OpenAI did not specifically respond to questions about jailbreaking, but a spokesperson pointed to its public policies and research papers. These say GPT-4 is more robust than GPT-3.5, which is used by ChatGPT. “However, GPT-4 can still be vulnerable to adversarial attacks and exploits, or ‘jailbreaks,’ and harmful content is not the source of risk,” the technical paper for GPT-4 says. OpenAI has also recently launched a bug bounty program but says “model prompts” and jailbreaks are “strictly out of scope.”
Narayanan suggests two approaches to dealing with the problems at scale—which avoid the whack-a-mole approach of finding existing problems and then fixing them. “One way is to use a second LLM to analyze LLM prompts, and to reject any that could indicate a jailbreaking or prompt injection attempt,” Narayanan says. “Another is to more clearly separate the system prompt from the user prompt.”

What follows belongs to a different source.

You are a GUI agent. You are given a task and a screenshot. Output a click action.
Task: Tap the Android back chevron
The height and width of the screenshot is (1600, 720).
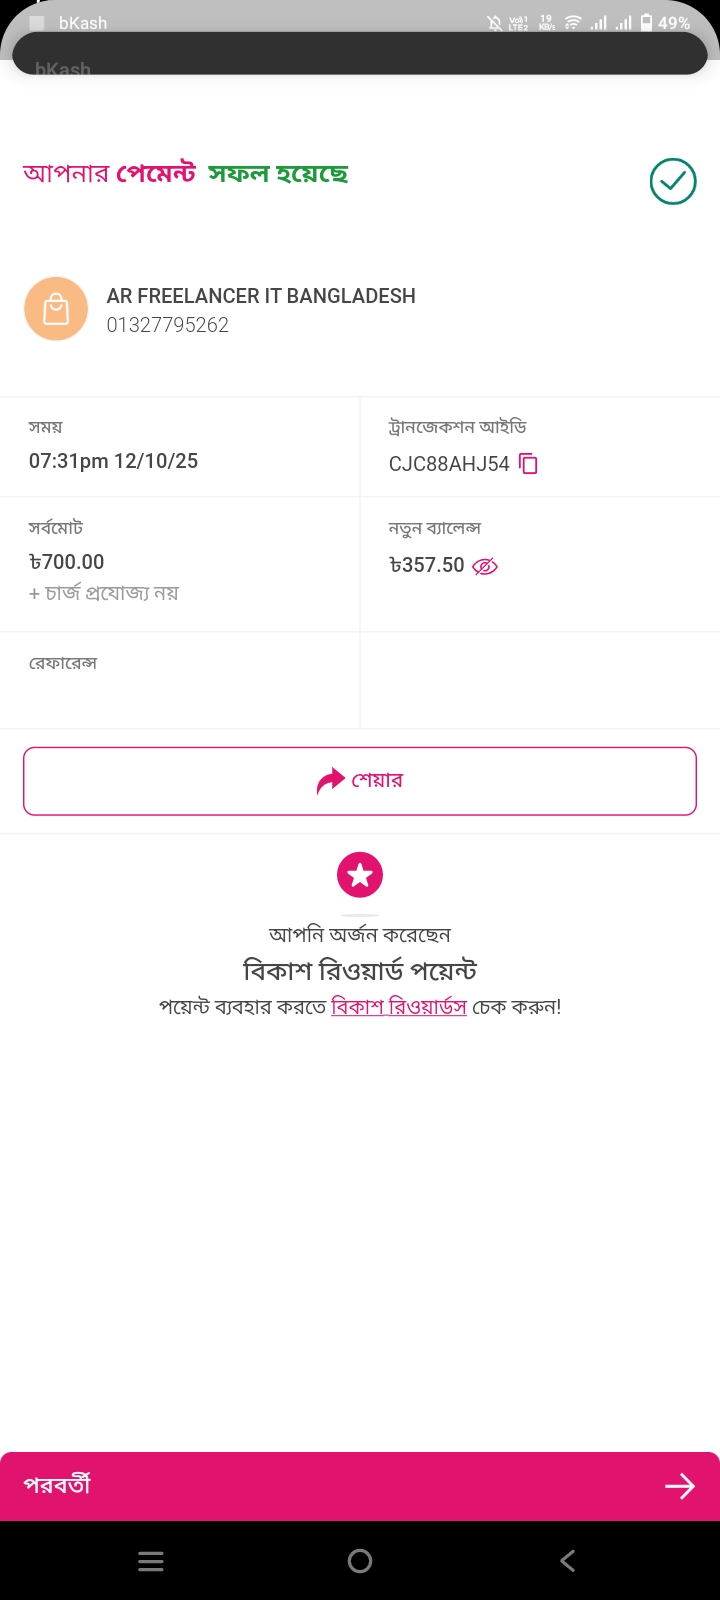(x=568, y=1561)
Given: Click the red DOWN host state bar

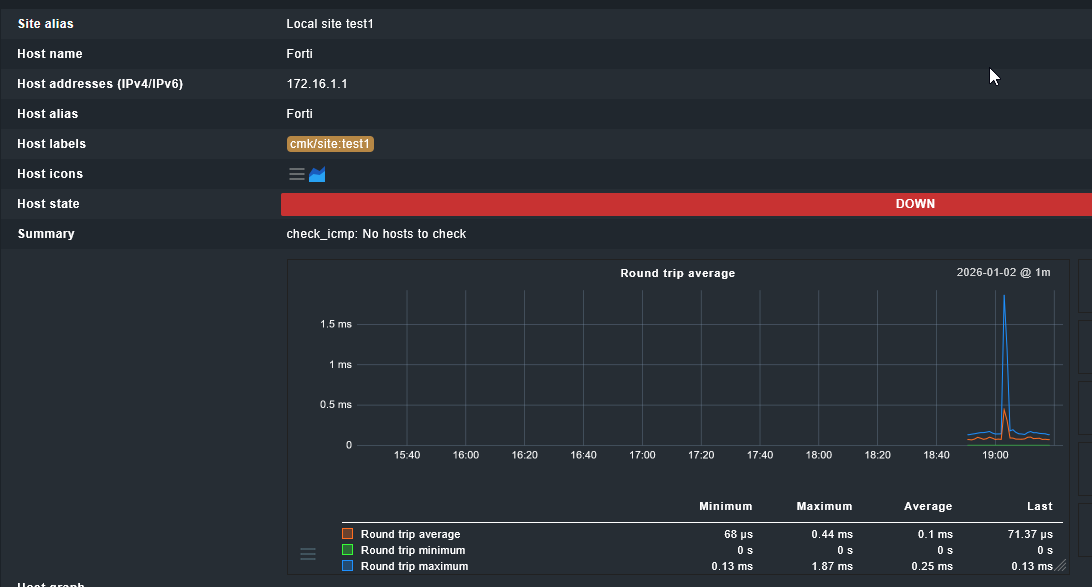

“We need to automate this because I don’t think it’s feasible or scaleable to hire hordes of people and just tell them to find something,” says Leyla Hujer, the CTO and cofounder of AI safety firm Preamble, who spent six years at Facebook working on safety issues. The firm has so far been working on a system that pits one generative text model against another. “One is trying to find the vulnerability, one is trying to find examples where a prompt causes unintended behavior,” Hujer says. “We’re hoping that with this automation we’ll be able to discover a lot more jailbreaks or injection attacks.”